# STUDY TEXT
※
Microplastics

How are they impacting bacteria in the food chain?

University of Rhode Island (URI) Distinguished Engineering Professor Arijit Bose was flipping through a magazine when a disturbing statistic caught his eye — by the year 2050 there will be more plastics than fish in the ocean.

This environmental crisis has garnered enormous publicity in recent years. The term “ocean plastics” invokes arresting images of miles-wide patches of debris floating in the Pacific Ocean, plastic melting out of Antarctic ice, a grocery bag on the bottom of the deepest ocean on Earth, the South Pacific’s Mariana Trench, and turtles entangled in six pack holders and discarded fishing gear. With the COVID-19 pandemic, the waste can mean discarded surgical masks outnumbering jellyfish.

As Bose examined what expertise he could lend to fixing this problem, he noticed an incredibly small organism with a big impact on the food chain that was being overlooked: bacteria. When he looked closer, he found that bacteria already might be working to rid the ocean of plastic particles. His research group, in collaboration with that of Professor Anubhav Tripathi at Brown University, funded by a grant from the Rhode Island Science and Technology Advisory Council, have recently published their findings in two articles (below).

At less than a single millimeter in length and thinner than human hair, most microplastics are undetectable to the human eye. Many commonly used plastics sink in ocean water, and they encounter a variety of species in the water column. To bacteria, a crucial player in fragile aquatic ecosystems, these sinking particles are foreign objects.

“If you disturb an ecosystem by doing something to these bacteria, it has implications that go far beyond the bacteria,” Bose said.

“This is a very, very important part of the food chain,” Bose explained. “As a disturbance in nitrogen levels can decimate larger species starting with their food source, phytoplankton.

“Bacteria are living beings, and they are extremely smart. If you expose them to something that is foreign to them, you can expect that biologically, they are going to do something that will help them face the new stressors.”
※
Collected data entries
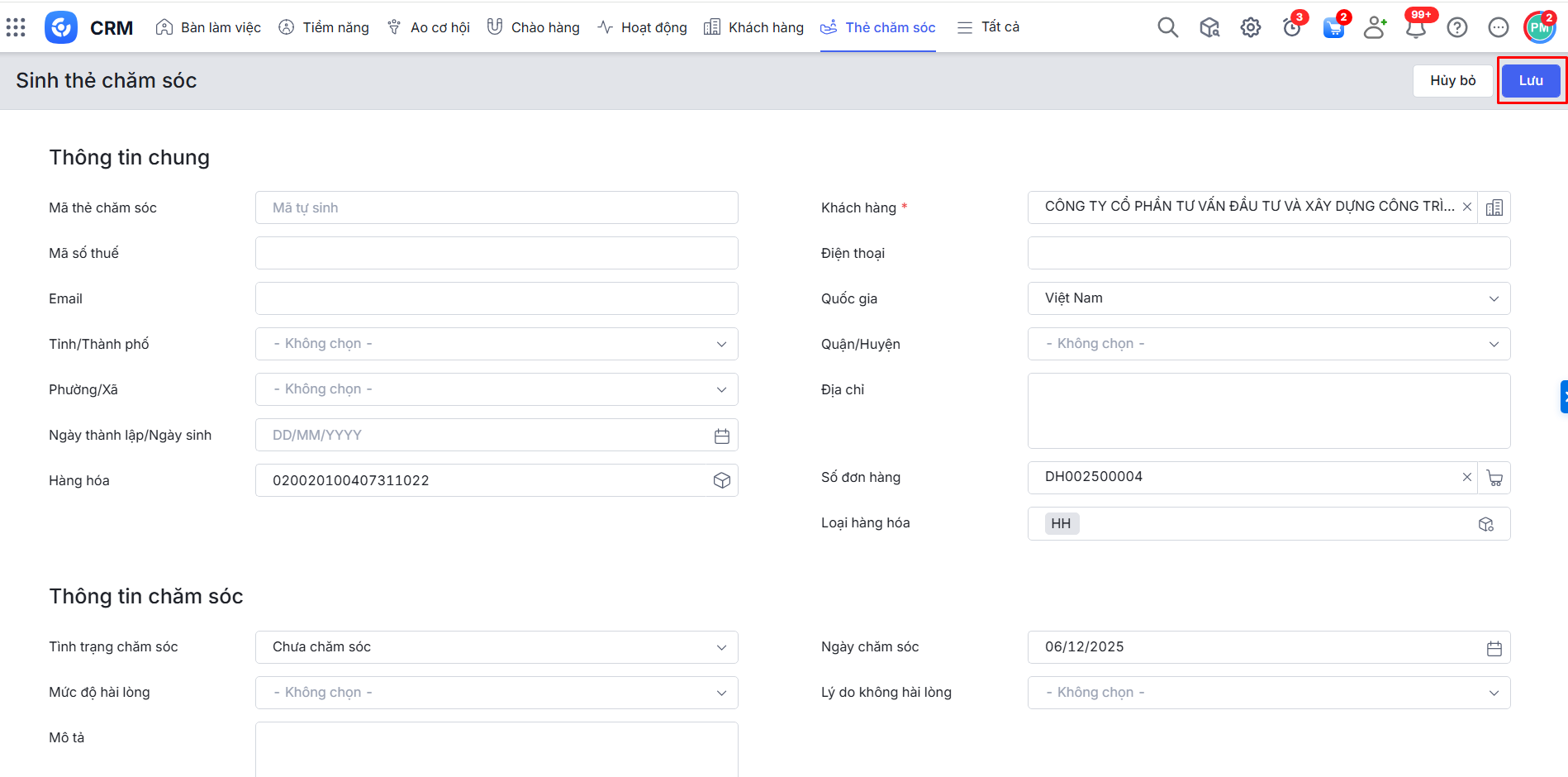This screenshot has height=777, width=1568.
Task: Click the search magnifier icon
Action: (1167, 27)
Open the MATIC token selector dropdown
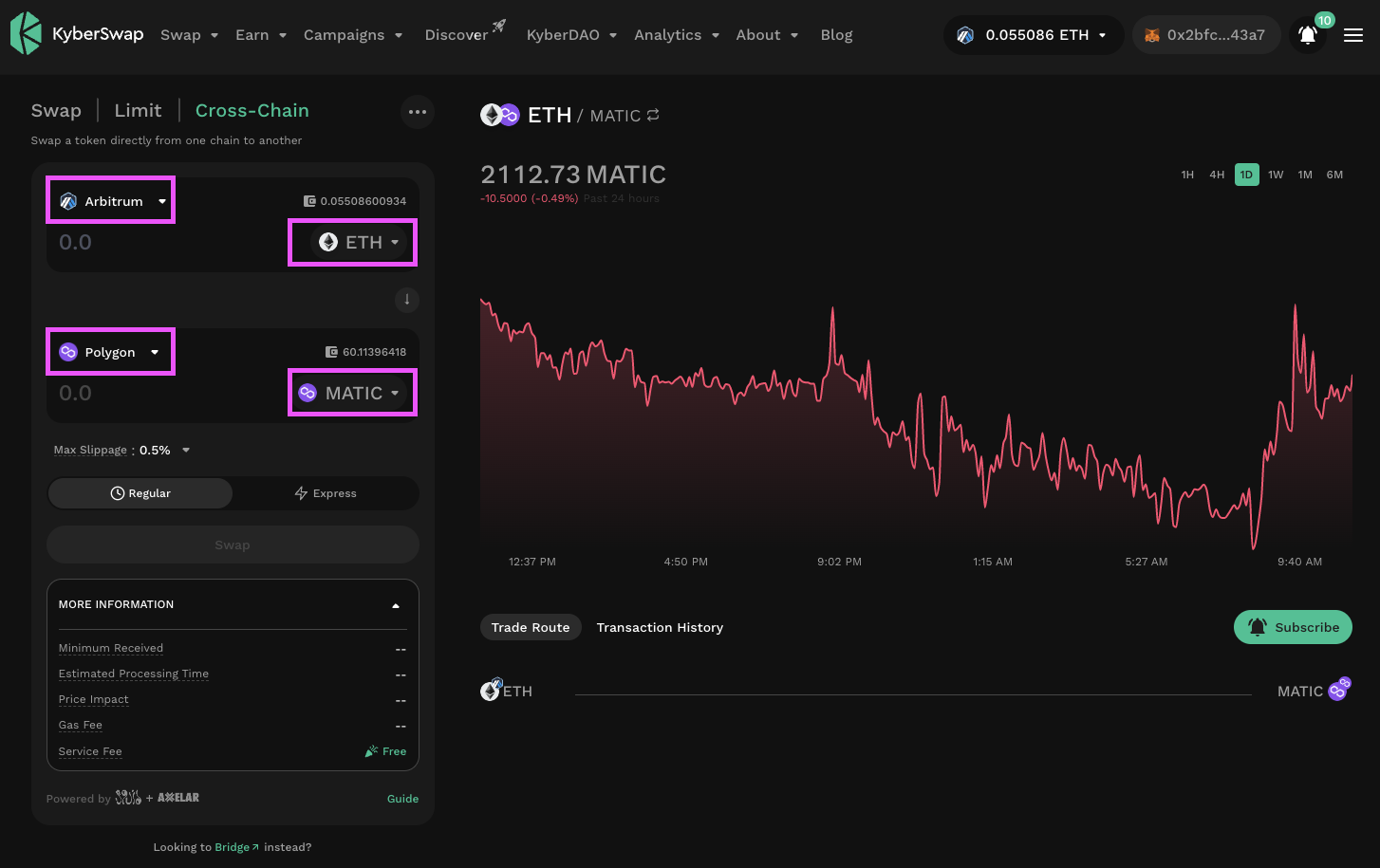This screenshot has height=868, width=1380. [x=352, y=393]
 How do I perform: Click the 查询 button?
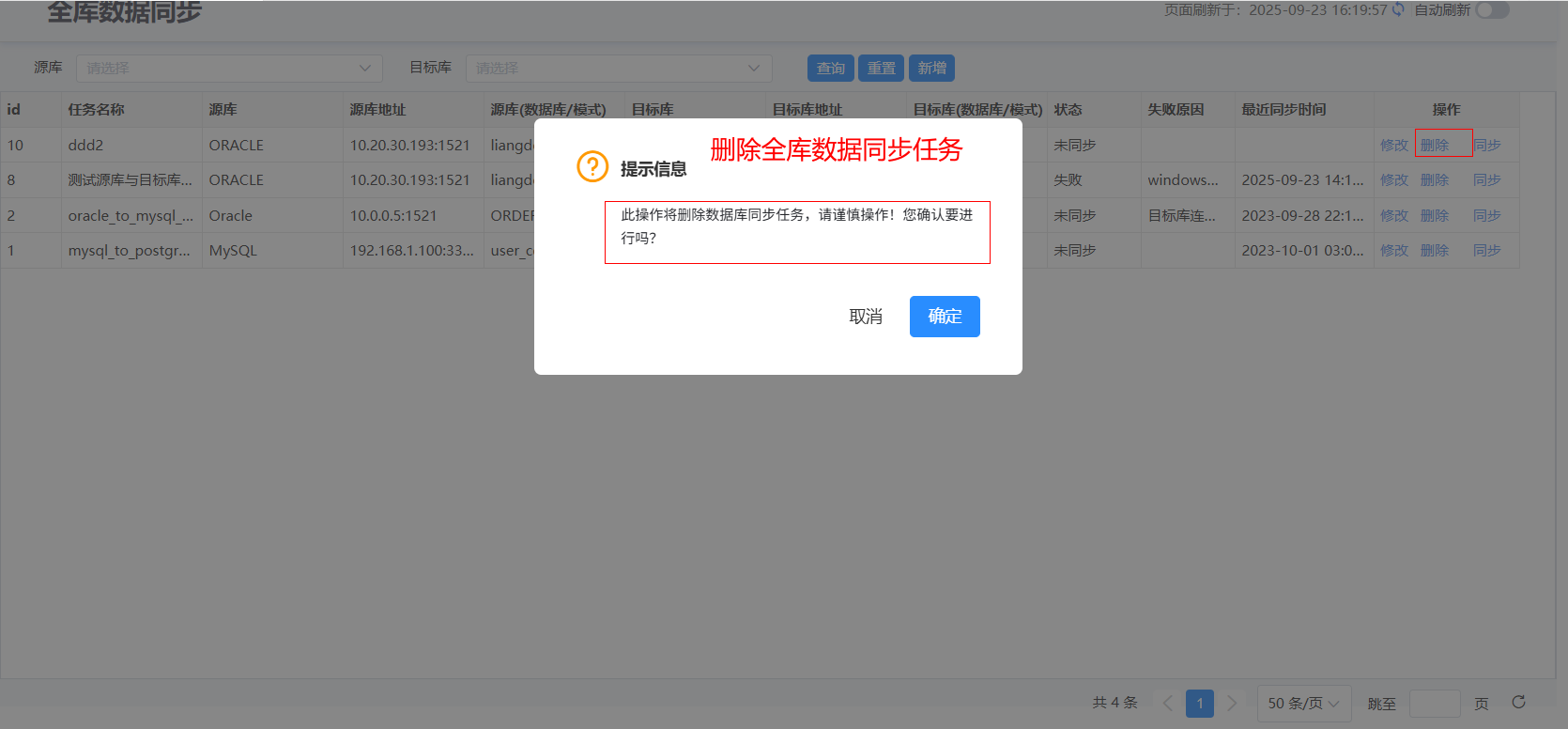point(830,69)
※
# TASK REQUIREMENTS
1. List the images that, according to the microplastics article, the term "ocean plastics" invokes.
2. Summarize the microplastics article in two sentences.
3. Quote the microplastics article from "As Bose examined" up to and including "are foreign objects.".

# SOLUTIONS
1.
- Miles-wide patches of debris floating in the Pacific Ocean
- Plastic melting out of Antarctic ice
- A grocery bag on the bottom of the deepest ocean on Earth, the South Pacific's Mariana Trench
- Turtles entangled in six pack holders and discarded fishing gear

2. URI professor Arijit Bose, struck by the prediction that by 2050 the ocean will hold more plastics than fish, turned to bacteria, an overlooked organism that may already be working to rid the ocean of plastic particles. Most microplastics are too small to see and sink through the water column, where bacteria, a crucial part of the food chain, treat them as foreign objects, and Bose warns that disturbing these bacteria has implications far beyond them.

3.
As Bose examined what expertise he could lend to fixing this problem, he noticed an incredibly small organism with a big impact on the food chain that was being overlooked: bacteria. When he looked closer, he found that bacteria already might be working to rid the ocean of plastic particles. His research group, in collaboration with that of Professor Anubhav Tripathi at Brown University, funded by a grant from the Rhode Island Science and Technology Advisory Council, have recently published their findings in two articles (below).

At less than a single millimeter in length and thinner than human hair, most microplastics are undetectable to the human eye. Many commonly used plastics sink in ocean water, and they encounter a variety of species in the water column. To bacteria, a crucial player in fragile aquatic ecosystems, these sinking particles are foreign objects.